E porque a poesia alimenta e liberta, como pássaros presos em uma gaiola, toda a nossa imaginação e todas as nossas expectativas. Aos olhos de quem lê, promessas vão se desenrolando e um mundo novo é descoberto. Terra à vista! – diria o português navegador. Que melhor palavra do que a palavra não dita? A palavra imaginada.

Escrita em papéis de caderno comum, em bilhetinhos secretos, a poesia alimenta paixões e é a música dos amantes. Você só rouba poesias por alguém que ama de verdade. Porque quando amamos de verdade só nossas palavras não são suficientes e é preciso a ajuda de especialistas: Mario Quintana, Cecília Meireles, Vinícius de Moraes. Todos cúmplices do singelo delito.

O anônimo-apaixonado separou muitos poemas, entre eles um intitulado “Nu”:

“(...) Se nua, teus olhos

Ficam nus também;

Teu olhar, mais longo,

Mais lento, mais líquido.

Então, dentro deles,

Bóio, nado, salto,

Baixo num mergulho

Perpendicular.

Baixo até o mais fundo

De teu ser, lá onde

Me sorri tu´alma,

Nua, nua, nua...”

Se ele chegou a entregá-lo a alguém nunca poderei descobrir, se o amor era apenas platônico, impossível saber. O fato é que fiquei feliz em descobrir que ainda se sentem paixões através de palavras. Nunca saberei se essa pessoa, dona dos rabiscos, era homem ou mulher, se gostava de ler poesias ou apenas pegou o livro por acaso, se sofreu por amor, ou se escondeu atrás de inseguranças. Mas eu li todos os poemas marcados e senti como se estivesse me intrometendo no meio de um romance. Engraçado, não?

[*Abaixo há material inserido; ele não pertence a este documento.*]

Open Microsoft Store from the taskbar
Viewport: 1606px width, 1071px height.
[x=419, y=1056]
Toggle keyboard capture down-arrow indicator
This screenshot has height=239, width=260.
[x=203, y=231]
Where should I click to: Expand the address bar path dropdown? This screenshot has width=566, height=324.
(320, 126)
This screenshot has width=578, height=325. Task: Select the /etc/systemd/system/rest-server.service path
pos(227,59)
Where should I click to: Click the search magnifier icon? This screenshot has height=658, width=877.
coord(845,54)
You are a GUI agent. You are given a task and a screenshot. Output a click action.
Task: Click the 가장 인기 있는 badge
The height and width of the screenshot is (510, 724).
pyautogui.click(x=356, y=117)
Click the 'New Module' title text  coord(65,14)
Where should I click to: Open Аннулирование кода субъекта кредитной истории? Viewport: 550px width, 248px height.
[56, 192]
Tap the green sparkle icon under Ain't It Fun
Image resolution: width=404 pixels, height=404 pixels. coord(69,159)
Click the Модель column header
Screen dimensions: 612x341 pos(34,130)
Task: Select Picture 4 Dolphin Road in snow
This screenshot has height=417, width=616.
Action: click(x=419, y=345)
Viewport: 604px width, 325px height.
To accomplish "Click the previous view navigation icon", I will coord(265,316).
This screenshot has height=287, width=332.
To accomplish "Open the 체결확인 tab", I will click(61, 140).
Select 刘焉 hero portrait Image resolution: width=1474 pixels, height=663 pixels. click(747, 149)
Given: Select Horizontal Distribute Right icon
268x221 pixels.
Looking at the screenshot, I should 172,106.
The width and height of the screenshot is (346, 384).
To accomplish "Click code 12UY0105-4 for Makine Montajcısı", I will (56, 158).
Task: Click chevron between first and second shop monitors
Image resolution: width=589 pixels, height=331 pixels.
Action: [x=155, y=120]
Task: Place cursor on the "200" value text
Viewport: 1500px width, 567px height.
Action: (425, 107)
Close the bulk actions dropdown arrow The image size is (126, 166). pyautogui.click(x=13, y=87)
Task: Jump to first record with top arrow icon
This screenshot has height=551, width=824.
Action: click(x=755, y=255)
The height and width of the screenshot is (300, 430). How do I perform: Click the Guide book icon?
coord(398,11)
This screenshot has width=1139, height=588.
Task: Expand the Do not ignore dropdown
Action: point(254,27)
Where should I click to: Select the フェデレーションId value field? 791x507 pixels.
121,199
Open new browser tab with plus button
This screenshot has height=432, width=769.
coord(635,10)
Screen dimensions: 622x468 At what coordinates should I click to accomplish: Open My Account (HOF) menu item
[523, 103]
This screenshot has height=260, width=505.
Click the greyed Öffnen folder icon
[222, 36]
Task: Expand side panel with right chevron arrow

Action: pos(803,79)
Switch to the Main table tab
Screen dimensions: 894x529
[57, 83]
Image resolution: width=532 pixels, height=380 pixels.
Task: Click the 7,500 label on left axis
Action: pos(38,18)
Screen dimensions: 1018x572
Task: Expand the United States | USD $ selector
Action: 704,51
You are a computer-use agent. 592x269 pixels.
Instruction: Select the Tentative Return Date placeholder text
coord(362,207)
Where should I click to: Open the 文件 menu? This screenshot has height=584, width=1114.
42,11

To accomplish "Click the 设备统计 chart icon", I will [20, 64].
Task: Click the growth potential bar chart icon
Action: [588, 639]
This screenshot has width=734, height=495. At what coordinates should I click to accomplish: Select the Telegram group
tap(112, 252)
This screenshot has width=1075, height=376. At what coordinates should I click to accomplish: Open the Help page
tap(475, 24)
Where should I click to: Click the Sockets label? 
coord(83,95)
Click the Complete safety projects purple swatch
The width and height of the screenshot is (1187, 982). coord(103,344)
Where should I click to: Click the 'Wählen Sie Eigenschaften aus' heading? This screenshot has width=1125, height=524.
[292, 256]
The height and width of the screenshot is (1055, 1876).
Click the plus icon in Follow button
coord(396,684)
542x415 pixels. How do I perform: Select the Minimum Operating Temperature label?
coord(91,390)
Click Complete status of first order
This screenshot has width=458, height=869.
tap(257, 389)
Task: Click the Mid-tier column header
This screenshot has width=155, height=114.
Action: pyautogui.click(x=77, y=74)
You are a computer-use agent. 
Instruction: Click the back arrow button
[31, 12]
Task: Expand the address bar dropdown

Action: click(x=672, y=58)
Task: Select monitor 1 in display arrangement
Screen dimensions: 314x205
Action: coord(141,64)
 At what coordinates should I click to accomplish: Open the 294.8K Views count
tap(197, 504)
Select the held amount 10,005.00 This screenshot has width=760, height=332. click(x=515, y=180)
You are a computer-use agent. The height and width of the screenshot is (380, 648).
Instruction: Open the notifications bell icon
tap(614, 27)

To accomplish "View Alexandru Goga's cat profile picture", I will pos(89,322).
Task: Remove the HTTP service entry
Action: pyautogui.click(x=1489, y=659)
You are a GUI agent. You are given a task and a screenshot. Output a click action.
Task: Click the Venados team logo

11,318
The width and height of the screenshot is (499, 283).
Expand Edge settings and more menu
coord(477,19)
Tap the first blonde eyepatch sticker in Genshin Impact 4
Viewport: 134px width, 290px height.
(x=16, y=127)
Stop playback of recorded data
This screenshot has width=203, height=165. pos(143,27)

O poema que me inspirou essa tentativa de crônica foi Madrigal Melancólico. Na última estrofe, bem no rodapé da página, pronto para escapar de olhos desatentos, estava o singelo rabisco de que tanto falei:

“(...) O que eu adoro em tua natureza,

Não é o profundo instinto maternal

Em teu flanco aberto como uma ferida.

Nem a tua pureza. Nem a tua impureza.

O que eu adoro em ti- lastima-me e consola-me!

O que eu adoro em ti, é a vida” ( Rabisco anônimo: "O que eu adoro em ti", é o jeito que me faz sentir especial.)

O livro, a propósito, só podia ser do melhor poeta: Manuel Bandeira, a quem Rachel de Queiroz chamou carinhosamente de O Bardo e de quem peguei emprestado alguns trechos dos poemas que estão aqui.